Data extracted from a collection

*** Begin section ***

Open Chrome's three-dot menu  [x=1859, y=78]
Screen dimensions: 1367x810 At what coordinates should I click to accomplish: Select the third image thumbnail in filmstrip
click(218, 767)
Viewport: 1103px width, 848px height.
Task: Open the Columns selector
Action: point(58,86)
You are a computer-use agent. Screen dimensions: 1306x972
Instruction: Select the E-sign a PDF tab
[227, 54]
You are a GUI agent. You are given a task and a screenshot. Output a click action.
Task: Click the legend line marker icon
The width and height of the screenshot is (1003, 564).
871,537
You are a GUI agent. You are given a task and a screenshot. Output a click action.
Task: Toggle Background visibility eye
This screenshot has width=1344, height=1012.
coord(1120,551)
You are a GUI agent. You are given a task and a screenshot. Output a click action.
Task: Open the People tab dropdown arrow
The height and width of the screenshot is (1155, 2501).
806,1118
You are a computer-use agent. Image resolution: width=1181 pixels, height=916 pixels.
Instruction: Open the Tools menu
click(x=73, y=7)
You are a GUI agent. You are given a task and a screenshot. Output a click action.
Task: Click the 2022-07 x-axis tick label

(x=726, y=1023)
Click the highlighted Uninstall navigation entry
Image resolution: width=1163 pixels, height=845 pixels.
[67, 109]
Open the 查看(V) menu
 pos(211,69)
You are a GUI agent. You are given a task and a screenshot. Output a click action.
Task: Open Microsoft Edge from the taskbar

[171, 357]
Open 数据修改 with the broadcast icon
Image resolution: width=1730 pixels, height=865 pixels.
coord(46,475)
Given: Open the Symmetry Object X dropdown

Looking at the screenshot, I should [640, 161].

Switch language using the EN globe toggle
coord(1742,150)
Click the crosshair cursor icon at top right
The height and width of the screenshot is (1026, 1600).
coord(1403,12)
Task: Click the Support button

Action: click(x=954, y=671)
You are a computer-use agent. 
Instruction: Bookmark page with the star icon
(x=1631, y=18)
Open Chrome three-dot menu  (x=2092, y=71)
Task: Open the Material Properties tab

*** End section ***

INSTRUCTIONS TO FOLLOW
Check each line of the records for "Chrome" and copy the ones that contain it.

SOLUTION BELOW
Open Chrome's three-dot menu  [x=1859, y=78]
Open Chrome three-dot menu  (x=2092, y=71)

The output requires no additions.